Morrison nodded. “It’s amazing what you can learn by analyzing people’s calling habits. And buying habits, of course. And then there’s data transmission, bank records—you name it.”

“That kind of surveillance is illegal,” Brannon said.

“No, actually it’s not. Turns out that any information gathered during the course of normal business activity can be used to compile customer profiles. And Bighorn Bell does practically every type of business nowadays.”

That much was certainly true, and their success at it was undeniable. Still, even though Brannon had always heard never to argue with success, this was a bit hard to swallow.

“What does your forecasting program say I should promise people in order to get elected?” he asked.
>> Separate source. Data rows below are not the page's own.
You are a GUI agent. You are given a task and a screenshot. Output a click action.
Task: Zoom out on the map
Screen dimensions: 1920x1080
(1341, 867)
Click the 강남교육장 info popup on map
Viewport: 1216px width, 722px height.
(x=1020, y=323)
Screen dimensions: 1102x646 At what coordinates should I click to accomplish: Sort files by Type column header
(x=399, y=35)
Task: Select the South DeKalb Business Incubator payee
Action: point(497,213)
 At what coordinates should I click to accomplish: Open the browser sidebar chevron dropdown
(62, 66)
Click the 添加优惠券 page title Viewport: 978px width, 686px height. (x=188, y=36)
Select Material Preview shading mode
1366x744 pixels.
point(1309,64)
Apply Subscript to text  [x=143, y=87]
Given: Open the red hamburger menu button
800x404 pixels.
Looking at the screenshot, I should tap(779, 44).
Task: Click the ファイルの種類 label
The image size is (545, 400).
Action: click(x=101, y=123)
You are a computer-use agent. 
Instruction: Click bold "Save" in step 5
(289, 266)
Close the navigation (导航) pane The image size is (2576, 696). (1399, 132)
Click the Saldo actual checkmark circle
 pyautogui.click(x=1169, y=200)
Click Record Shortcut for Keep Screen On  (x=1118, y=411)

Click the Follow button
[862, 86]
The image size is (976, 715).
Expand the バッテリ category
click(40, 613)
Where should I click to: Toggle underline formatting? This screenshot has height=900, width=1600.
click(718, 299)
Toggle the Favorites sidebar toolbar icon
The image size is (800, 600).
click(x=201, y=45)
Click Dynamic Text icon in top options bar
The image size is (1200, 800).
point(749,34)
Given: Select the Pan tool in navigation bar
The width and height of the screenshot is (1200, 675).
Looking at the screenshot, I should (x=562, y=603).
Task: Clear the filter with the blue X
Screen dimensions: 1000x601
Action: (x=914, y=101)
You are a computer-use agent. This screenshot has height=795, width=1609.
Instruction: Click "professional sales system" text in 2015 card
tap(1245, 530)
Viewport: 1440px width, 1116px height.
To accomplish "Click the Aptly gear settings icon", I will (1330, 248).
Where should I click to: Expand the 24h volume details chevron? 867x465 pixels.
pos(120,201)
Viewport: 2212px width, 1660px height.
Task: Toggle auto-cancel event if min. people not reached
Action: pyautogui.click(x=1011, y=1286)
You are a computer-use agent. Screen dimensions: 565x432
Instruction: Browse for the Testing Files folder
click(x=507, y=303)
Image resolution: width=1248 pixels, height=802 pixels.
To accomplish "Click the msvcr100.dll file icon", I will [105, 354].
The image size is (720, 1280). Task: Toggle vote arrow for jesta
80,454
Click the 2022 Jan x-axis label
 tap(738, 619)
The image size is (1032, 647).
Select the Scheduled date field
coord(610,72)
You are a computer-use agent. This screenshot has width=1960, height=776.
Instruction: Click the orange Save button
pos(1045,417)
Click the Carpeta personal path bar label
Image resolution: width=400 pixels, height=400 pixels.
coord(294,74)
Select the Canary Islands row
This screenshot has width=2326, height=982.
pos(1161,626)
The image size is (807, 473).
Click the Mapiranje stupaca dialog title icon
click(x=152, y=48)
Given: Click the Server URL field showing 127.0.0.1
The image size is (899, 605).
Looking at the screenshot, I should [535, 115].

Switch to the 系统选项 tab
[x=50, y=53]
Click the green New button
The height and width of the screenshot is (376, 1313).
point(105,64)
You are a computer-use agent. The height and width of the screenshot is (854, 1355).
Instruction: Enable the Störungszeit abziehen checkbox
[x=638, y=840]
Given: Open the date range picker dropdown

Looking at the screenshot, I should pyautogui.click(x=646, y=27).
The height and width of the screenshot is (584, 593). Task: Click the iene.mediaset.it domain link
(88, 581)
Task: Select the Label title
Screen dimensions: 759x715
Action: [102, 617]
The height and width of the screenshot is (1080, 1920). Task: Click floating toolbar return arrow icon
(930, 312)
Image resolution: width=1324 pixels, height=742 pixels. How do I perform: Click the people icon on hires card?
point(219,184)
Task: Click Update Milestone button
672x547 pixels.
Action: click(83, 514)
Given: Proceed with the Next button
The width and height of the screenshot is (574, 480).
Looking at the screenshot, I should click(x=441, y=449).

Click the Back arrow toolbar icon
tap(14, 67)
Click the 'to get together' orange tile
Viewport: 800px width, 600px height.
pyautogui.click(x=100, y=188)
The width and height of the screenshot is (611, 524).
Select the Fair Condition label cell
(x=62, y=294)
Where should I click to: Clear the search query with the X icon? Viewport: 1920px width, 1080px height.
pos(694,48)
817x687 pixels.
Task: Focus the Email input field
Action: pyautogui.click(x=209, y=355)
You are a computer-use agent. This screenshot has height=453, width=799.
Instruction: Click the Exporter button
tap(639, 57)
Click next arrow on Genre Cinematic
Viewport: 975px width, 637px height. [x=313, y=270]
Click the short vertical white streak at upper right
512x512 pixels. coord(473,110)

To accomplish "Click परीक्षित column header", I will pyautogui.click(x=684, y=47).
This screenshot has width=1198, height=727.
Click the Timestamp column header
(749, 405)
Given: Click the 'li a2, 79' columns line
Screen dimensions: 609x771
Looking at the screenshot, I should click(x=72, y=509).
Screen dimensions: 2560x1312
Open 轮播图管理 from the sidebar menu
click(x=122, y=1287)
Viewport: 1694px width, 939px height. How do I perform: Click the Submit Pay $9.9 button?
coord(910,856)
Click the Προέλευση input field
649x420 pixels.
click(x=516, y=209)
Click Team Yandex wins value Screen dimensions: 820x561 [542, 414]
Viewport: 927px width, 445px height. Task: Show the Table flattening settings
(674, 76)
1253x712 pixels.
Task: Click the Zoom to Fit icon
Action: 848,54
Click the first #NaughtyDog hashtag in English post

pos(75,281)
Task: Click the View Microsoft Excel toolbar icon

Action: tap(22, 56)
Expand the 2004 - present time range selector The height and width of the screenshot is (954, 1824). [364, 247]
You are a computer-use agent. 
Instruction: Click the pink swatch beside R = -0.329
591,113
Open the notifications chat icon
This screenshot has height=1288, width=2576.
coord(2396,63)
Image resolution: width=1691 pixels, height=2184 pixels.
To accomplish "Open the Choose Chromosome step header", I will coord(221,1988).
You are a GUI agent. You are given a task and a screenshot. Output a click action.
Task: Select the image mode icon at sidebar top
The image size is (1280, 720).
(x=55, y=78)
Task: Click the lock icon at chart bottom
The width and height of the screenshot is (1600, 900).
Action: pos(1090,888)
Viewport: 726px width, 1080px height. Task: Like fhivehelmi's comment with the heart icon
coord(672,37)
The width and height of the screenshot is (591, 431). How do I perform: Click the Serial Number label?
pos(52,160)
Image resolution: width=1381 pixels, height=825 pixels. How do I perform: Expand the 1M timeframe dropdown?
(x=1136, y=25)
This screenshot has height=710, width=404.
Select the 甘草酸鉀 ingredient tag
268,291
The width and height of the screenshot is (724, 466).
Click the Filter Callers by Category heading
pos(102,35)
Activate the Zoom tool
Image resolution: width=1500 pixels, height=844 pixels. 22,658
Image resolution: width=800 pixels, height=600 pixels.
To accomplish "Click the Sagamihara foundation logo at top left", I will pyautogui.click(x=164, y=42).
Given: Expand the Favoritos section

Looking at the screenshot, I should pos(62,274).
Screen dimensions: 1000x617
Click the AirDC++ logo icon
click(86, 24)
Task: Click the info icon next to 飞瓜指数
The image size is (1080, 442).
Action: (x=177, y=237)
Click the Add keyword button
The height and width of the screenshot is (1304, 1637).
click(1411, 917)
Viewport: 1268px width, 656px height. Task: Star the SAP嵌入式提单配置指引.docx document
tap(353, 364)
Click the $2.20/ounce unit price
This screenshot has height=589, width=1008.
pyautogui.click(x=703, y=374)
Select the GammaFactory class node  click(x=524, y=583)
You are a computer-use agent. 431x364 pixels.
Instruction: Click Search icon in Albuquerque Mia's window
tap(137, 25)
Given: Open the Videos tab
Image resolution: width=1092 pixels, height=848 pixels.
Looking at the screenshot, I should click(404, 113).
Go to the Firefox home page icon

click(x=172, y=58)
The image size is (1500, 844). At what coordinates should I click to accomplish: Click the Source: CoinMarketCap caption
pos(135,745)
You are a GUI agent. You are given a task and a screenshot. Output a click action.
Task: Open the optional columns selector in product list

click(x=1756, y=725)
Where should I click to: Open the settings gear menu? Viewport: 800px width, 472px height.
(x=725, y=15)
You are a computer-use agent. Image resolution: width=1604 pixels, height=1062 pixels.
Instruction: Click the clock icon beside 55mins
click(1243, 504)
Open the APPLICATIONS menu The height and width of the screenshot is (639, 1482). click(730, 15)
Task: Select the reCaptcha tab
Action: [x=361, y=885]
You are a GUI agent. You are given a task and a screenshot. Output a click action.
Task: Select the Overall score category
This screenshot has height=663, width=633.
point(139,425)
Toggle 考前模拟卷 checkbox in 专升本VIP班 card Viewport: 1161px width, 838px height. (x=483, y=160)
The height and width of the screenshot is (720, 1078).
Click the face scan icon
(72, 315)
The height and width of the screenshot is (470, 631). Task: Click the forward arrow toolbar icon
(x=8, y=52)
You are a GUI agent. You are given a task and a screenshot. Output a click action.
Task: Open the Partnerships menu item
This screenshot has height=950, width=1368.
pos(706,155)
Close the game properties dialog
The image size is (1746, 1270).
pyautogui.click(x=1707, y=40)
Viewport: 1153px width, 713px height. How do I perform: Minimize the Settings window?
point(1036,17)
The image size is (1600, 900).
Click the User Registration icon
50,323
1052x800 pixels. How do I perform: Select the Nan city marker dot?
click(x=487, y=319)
“The same old stuff everybody’s been talking about for years,” Morrison said, smiling. All traces of his nervousness were gone now that he was in his element. “Reduce unemployment, stimulate the economy—you know the line. But the program can tell you exactly what to propose, and how to accomplish it within your first term of office.”

Brannon nodded. He’d heard many a special-interest group offer to put him in office if he’d just support their pet project. “So what kind of public feeding trough am I supposed to establish?” he asked. “And how am I supposed to pay for it?”